Ejiofor averaged 16.3 points on 53.6% shooting last season. He hit 71.8% of his free throws and 30.5% of his 3s.
Ejiofor became the first Red Storm player to be drafted since Sir’Dominic Pointer in 2015 and the first St. John’s player since Maurice Harkless in 2012 to be selected in the first round.
He’s the only Big East player in the last 20 years to lead his team in points per game, rebounds per game, assists per game and blocks per game. He’s the first Big East player to win league player of the year, defensive player of the year and postseason tourney MVP in the same season.
He also helped St. John’s to a second-round NCAA Tournament victory over KU as the Red Storm reached the Sweet 16 for the first time in 27 years.
“Going in the first round was a question mark, with teams unsure if he had a position at the next level as a 6-foot-8 tweener. But the Hawks clearly valued Ejiofor for his defensive versatility, internal development and winning traits,” wrote Ted Holmlund and Zach Braziller of the New York Post.
St. John’s coach Rick Pitino said before the draft that the team that took Ejiofor would be acquiring a “special, special young man. They’re going to get a relentless player who is going to be around for 12, 13 years of helping to create a winning culture.”

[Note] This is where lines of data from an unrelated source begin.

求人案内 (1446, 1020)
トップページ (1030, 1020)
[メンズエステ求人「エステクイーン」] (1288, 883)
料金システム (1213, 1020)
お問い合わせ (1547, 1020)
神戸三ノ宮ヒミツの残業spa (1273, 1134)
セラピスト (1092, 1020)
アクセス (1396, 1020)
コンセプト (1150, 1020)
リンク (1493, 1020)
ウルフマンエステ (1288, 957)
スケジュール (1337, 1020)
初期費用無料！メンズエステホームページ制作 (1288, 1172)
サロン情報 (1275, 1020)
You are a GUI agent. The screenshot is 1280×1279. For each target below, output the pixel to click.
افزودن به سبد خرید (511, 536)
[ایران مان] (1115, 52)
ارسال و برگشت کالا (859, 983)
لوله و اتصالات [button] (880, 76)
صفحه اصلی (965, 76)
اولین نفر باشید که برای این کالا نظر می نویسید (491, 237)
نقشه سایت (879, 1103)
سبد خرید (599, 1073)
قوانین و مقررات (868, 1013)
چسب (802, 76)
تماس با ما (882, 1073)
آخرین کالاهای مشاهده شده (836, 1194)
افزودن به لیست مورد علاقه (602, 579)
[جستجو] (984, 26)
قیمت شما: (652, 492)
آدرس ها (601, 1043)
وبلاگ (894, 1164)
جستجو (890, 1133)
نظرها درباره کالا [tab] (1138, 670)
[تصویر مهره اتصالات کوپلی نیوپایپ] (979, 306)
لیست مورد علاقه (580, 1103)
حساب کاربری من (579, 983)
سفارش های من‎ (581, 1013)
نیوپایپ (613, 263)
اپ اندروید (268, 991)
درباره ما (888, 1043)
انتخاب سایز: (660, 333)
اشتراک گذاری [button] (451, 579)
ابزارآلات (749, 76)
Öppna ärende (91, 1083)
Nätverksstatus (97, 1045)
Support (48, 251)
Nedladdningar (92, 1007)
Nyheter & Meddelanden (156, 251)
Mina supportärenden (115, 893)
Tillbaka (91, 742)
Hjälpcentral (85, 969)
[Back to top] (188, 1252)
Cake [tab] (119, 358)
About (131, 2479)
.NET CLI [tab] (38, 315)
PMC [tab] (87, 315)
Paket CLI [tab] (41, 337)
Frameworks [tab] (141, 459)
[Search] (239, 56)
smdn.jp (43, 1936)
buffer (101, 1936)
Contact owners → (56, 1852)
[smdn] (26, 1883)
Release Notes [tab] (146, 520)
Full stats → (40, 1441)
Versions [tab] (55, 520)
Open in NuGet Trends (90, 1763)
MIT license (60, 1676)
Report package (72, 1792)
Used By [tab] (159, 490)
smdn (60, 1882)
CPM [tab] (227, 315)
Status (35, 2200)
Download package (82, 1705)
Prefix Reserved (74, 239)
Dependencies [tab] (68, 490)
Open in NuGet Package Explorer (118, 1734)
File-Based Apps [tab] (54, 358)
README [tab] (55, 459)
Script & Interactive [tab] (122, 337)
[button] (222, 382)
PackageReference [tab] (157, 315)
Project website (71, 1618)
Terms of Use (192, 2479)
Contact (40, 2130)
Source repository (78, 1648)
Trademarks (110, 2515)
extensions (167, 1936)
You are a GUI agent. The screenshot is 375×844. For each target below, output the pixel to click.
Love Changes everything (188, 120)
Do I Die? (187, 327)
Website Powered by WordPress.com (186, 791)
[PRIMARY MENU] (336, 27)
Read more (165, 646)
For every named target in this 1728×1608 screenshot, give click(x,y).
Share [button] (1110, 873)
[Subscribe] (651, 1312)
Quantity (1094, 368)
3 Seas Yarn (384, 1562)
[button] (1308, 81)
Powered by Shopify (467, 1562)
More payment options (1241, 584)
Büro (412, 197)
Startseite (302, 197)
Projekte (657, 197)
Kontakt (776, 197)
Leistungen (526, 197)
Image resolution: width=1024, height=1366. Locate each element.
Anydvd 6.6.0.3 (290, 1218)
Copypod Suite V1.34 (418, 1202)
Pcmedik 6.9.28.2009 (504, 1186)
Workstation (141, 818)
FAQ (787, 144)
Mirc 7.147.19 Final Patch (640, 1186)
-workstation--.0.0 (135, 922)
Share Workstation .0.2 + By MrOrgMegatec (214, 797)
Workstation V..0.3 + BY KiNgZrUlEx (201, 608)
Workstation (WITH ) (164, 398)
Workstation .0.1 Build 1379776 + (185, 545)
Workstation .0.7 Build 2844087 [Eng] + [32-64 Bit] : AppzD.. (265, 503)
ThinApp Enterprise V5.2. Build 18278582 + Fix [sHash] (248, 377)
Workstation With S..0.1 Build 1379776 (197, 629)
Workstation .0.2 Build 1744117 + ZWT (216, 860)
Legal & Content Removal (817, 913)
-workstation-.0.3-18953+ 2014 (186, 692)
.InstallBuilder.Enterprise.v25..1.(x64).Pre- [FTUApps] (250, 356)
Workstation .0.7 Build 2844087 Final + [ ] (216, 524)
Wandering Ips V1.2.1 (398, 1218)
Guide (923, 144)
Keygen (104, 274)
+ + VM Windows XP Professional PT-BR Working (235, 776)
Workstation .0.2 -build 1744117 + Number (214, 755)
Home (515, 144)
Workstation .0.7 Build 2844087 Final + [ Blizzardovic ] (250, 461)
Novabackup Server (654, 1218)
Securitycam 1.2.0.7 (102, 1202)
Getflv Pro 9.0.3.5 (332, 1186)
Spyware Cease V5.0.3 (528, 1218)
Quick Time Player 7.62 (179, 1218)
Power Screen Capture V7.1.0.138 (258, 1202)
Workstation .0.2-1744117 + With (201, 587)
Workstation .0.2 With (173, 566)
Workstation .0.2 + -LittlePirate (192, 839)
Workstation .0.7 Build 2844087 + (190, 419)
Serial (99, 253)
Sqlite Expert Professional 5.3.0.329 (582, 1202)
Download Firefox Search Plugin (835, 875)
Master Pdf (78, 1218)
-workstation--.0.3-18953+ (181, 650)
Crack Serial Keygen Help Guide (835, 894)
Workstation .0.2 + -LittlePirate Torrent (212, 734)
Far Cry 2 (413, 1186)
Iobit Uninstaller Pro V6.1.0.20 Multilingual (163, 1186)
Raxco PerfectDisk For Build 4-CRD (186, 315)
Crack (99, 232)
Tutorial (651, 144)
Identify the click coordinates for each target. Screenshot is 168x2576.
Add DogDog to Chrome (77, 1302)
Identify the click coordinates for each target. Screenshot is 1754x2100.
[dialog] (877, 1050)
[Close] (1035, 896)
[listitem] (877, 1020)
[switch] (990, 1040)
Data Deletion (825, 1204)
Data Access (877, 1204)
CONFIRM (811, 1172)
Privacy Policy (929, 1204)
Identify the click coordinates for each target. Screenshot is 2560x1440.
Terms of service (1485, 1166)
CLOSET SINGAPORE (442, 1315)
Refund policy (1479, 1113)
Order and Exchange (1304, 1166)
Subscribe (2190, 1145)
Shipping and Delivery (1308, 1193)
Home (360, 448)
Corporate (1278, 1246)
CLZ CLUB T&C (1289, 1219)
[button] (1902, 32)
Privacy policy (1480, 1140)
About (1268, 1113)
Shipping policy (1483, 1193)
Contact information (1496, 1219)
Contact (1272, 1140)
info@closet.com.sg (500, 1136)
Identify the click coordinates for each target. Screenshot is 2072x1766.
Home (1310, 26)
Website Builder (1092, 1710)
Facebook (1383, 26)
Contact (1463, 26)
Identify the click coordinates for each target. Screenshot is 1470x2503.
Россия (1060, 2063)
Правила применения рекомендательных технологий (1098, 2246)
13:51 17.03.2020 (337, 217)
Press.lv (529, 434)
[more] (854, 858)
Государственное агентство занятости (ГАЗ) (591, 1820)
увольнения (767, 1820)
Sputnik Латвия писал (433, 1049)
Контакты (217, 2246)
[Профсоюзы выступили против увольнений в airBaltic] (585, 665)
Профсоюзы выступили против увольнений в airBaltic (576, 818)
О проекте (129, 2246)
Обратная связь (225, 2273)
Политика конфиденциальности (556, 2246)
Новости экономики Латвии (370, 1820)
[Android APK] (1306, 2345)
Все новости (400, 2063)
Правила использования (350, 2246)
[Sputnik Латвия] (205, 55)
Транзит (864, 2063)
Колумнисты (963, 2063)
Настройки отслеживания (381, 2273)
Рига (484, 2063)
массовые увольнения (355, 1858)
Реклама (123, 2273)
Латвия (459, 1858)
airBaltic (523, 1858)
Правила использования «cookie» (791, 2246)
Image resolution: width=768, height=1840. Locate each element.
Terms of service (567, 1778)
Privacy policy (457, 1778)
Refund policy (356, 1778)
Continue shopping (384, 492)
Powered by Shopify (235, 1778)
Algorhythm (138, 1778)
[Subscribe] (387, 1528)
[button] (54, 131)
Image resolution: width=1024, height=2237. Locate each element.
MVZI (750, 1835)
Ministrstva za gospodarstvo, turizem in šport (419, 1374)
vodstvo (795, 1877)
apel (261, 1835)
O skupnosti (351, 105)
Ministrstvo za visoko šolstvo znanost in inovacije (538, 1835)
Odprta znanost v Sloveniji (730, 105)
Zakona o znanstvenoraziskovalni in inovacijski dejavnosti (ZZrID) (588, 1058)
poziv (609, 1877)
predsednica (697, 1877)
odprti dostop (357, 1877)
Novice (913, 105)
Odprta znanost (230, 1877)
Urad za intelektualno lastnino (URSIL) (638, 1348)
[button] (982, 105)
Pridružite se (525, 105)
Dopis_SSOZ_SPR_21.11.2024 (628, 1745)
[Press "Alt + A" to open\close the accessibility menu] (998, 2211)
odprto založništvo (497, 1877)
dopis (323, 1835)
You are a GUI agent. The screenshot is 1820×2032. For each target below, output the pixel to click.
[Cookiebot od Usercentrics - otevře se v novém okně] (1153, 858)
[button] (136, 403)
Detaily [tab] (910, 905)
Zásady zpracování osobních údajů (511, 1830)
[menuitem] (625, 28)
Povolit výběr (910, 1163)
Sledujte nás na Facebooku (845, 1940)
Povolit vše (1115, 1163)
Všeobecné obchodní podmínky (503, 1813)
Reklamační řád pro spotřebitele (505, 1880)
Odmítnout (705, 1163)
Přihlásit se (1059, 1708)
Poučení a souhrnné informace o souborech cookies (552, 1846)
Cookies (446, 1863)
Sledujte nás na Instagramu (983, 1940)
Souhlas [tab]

Thomas Cavanagh of SB Nation wrote: “Ejiofor joins a young and scrappy Atlanta Hawks team that will mesh well with his physical style of play. Last season, the Hawks defied expectations following their midseason trade of franchise face Trae Young, entering the playoffs as of the hottest teams in the Eastern Conference. They bowed out in the first round to the New York Knicks in six games, owning the conciliatory distinction of being the only playoff team to win more than one game in a series against the eventual NBA champions.
“Barring the return of Jonathan Kuminga and Zaccharie Risacher for the 2026-27 season, Ejiofor will battle for frontcourt minutes with starting center Onyeka Okongwu (15.2 points per game, 7.6 rebounds per game in 2025-26), forward Asa Newell (5.2 ppg, 2.2 rpg), and bench player Mouhamed Gueye (4.4 ppg, 3.6 rpg),” Cavanagh added.